National Geographic photographer Michael Nichols is one of the world's foremost wildlife photographers. But he recently said that he'd happily spend the rest of his life photographing trees. Of course, the folks over at National Geographic would almost certainly never hear of it. Nichols' newfound love developed after a serious, yearlong relationship with redwoods.

National Geographic sent Nichols to spend an entire year in California's redwood forest. His mission was to capture the majesty of some of the tallest trees on Earth, some of which date back before Christ. And if you've ever photographed in a forest, you'll understand the challenge this presented. There's no capturing the awe one feels before these monoliths that measure, in some cases, upward of 300 feet.

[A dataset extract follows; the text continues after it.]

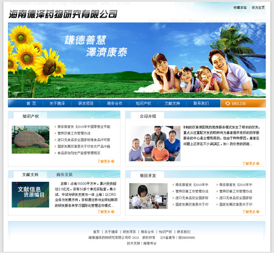This screenshot has width=274, height=253.
Task: Click 知识产权 link in the footer
Action: pos(166,232)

In a recent lecture at National Geographic in Washington, D.C., Nichols described his frustrations. Eventually, though, he devised a way to do redwoods justice. It involved three cameras, a team of scientists, a robotic dolly, a gyroscope, an 83-photo composite and a lot of patience. (And, OK, maybe it's not the Biggest, Tallest Tree Photo Ever — but it's the biggest one I've ever seen.) Here's how they did it:

The photograph appears as a huge foldout in the the October issue of National Geographic magazine, which hits newsstands today and is definitely worth reading. The magazine, with the help of the Wildlife Conservation Society and Save The Redwoods League, also sent explorer-in-residence Mike Fay on a transect from the southernmost redwood in Big Sur to the northernmost tree near Oregon's Chetco River. It took him and his hiking partner, Lindsey Holm, more than a year of non-stop hiking to complete the trek of more than 2,000 miles. It also took three pairs of shoes.

Redwoods have been heavily forested over the past few decades and are only just now beginning to replenish in numbers. With the enormous collection of data compiled by Fay and other conservationists, we now know more than ever about this thin stretch of ancient forest along the California coast. To learn more, check out the extensive coverage on ngm.com.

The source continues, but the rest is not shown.